• Job:
Copy out the lines of the listing from the line with "Click checkmark next" up to and including the line with "Looking at the screenshot, I should click(164, 218).", without changing them, and output nothing else.

• Entries:
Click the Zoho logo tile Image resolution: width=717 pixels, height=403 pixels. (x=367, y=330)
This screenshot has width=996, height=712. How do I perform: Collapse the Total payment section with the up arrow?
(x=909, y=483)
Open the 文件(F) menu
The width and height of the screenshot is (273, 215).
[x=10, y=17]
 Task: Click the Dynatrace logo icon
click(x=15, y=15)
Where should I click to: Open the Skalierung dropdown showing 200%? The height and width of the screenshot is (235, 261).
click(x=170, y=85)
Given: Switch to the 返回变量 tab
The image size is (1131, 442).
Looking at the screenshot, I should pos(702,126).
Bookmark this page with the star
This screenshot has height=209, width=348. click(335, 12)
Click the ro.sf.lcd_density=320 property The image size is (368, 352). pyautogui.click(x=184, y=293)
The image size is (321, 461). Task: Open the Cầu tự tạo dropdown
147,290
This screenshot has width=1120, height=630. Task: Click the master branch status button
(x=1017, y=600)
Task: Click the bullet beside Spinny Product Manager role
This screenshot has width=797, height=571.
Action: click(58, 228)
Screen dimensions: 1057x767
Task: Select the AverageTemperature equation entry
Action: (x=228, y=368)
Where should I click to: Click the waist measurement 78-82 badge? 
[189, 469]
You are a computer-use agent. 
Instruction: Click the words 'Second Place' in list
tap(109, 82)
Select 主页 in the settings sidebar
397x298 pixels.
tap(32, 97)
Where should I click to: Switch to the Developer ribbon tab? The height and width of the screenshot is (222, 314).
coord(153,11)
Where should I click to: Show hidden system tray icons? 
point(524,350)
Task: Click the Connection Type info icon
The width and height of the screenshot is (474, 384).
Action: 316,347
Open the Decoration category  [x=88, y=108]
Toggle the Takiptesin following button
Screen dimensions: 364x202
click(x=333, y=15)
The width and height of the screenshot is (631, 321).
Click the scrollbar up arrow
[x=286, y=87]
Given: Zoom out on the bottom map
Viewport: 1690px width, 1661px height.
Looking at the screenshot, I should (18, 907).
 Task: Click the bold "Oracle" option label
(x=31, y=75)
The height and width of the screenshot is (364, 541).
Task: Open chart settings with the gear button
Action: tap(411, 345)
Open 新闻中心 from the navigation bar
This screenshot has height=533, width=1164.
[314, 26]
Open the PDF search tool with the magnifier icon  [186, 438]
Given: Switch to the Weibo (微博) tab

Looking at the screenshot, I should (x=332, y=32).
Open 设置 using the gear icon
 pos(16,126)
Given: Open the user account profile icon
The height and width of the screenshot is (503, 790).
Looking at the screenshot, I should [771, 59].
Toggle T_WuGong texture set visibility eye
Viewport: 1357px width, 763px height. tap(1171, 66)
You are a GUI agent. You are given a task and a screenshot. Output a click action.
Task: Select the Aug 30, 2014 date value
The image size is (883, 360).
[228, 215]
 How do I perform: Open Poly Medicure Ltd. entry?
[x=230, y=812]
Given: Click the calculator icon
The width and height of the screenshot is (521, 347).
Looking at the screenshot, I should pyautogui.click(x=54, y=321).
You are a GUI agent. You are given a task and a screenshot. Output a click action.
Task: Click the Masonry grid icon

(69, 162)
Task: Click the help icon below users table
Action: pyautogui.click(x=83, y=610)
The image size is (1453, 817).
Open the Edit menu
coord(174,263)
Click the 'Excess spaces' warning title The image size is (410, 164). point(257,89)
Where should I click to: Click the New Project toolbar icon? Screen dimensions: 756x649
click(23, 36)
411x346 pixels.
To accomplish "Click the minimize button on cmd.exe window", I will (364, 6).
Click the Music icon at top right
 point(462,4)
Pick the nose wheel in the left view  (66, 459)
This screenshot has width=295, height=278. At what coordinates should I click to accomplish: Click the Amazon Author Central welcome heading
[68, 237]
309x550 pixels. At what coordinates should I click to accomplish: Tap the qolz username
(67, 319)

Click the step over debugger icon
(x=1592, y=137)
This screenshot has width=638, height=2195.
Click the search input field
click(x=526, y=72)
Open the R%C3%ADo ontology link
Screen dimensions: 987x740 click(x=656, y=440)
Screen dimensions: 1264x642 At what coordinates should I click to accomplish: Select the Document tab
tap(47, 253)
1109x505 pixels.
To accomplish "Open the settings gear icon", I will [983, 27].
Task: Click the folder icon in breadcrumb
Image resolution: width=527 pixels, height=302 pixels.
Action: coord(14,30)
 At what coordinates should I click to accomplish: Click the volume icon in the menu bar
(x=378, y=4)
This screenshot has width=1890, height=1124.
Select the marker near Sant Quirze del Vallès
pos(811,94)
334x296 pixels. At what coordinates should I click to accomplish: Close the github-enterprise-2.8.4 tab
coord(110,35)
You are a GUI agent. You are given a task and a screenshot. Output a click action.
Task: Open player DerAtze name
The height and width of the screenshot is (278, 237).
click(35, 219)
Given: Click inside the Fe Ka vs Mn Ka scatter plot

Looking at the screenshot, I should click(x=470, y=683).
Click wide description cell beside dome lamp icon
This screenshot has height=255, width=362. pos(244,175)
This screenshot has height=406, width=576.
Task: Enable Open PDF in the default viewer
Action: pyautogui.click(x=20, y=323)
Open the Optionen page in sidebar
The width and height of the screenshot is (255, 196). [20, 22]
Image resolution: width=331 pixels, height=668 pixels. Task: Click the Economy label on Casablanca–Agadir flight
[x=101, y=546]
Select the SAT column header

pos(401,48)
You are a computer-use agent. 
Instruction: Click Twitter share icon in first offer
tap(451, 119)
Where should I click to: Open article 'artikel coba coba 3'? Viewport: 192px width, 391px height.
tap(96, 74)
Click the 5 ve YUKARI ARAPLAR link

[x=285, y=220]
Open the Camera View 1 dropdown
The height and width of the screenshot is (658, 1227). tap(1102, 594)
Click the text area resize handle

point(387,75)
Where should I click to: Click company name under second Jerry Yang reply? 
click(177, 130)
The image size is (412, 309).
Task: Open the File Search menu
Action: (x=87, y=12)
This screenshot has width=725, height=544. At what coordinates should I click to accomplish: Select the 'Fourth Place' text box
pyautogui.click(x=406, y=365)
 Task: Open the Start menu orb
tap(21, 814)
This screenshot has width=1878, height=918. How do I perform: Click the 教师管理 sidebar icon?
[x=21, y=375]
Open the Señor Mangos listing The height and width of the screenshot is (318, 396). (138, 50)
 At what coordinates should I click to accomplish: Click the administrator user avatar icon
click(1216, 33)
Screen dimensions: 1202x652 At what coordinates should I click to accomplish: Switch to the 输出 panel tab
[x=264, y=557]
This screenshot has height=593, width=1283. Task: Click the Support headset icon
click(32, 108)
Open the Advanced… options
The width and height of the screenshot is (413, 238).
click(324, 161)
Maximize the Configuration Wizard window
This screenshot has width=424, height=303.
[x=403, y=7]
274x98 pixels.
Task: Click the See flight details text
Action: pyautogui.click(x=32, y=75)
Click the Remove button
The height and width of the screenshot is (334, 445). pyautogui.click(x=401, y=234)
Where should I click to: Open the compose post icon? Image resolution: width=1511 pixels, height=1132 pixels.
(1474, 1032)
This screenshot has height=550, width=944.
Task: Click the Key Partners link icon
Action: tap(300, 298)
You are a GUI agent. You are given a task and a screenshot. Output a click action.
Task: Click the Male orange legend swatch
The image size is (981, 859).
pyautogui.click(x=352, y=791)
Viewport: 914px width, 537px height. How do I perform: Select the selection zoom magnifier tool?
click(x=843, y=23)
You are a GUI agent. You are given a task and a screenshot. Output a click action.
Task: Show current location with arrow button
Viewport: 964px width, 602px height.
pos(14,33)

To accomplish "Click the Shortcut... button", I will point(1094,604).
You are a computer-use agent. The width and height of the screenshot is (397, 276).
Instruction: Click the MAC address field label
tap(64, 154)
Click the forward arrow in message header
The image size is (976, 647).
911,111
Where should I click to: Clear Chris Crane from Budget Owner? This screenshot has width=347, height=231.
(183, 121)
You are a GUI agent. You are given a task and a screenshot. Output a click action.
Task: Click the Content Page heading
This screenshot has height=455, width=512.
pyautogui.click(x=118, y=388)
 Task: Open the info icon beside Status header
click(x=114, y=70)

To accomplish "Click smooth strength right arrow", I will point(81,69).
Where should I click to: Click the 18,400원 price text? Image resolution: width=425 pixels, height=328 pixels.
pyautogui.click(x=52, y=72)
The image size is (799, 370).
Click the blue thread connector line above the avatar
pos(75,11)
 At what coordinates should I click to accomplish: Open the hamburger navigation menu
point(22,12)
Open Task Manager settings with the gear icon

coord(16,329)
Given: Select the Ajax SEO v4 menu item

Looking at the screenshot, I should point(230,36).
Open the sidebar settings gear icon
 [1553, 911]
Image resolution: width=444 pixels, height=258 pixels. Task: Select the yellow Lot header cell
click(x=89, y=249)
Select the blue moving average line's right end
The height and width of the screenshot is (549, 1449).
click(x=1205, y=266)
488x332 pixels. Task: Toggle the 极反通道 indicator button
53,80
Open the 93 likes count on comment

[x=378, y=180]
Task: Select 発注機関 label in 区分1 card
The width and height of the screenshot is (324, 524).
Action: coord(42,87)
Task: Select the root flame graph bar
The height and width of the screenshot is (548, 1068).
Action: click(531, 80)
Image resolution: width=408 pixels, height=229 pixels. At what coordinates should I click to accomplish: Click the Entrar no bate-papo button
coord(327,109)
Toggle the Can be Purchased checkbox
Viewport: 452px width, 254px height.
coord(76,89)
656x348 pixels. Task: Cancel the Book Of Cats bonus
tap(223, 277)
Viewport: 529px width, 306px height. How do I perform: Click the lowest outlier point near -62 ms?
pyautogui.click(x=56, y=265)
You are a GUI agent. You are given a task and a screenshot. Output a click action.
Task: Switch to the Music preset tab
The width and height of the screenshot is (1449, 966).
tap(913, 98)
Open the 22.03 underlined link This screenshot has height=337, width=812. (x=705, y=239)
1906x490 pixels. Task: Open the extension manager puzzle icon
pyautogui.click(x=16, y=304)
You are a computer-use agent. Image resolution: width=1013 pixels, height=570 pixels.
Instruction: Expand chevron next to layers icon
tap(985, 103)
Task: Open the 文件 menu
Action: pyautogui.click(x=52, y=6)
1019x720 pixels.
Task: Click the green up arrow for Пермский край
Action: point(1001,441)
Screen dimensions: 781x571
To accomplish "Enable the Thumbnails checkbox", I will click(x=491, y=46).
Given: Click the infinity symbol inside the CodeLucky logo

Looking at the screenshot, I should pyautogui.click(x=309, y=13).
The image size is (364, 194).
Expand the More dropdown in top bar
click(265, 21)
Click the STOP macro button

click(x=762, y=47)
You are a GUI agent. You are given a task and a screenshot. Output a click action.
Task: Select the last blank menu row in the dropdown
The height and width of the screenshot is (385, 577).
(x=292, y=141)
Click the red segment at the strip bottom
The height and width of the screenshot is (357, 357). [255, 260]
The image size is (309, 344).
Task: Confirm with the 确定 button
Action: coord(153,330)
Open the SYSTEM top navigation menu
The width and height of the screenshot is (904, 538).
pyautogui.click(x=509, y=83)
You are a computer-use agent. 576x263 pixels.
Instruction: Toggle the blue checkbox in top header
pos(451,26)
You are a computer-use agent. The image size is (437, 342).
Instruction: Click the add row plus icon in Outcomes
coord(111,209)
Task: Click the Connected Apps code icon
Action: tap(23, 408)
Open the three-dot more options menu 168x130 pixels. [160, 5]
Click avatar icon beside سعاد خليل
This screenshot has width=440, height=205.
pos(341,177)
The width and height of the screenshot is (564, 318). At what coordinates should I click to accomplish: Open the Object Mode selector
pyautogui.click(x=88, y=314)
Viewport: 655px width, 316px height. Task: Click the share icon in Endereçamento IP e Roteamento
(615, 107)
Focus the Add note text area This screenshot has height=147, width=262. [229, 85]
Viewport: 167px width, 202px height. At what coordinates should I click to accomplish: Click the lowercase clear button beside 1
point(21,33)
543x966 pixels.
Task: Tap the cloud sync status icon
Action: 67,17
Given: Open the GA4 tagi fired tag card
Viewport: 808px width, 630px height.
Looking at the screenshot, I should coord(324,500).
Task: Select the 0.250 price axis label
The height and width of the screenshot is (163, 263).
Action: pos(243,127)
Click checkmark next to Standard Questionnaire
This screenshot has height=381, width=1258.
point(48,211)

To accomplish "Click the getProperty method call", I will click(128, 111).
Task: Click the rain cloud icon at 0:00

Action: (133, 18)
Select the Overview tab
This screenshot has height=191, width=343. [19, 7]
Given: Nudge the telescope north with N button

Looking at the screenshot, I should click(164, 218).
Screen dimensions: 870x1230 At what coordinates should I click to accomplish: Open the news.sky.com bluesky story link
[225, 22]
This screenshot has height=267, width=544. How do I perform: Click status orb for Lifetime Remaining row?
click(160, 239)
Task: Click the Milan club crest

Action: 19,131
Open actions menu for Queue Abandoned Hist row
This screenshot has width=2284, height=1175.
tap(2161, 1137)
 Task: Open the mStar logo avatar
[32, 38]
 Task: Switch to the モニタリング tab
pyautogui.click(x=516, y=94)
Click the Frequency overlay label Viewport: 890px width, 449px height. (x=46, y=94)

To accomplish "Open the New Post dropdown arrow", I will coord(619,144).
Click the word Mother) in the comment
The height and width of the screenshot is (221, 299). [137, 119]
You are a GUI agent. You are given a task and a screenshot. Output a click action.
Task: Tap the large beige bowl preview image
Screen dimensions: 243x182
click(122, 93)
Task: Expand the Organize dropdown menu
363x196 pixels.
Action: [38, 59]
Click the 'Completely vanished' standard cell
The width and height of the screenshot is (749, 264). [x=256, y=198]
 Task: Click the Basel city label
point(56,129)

• Reply to the exercise:
Click checkmark next to Standard Questionnaire
This screenshot has height=381, width=1258.
point(48,211)

To accomplish "Click the getProperty method call", I will click(128, 111).
Task: Click the rain cloud icon at 0:00

Action: (133, 18)
Select the Overview tab
This screenshot has height=191, width=343. [19, 7]
Given: Nudge the telescope north with N button

Looking at the screenshot, I should click(164, 218).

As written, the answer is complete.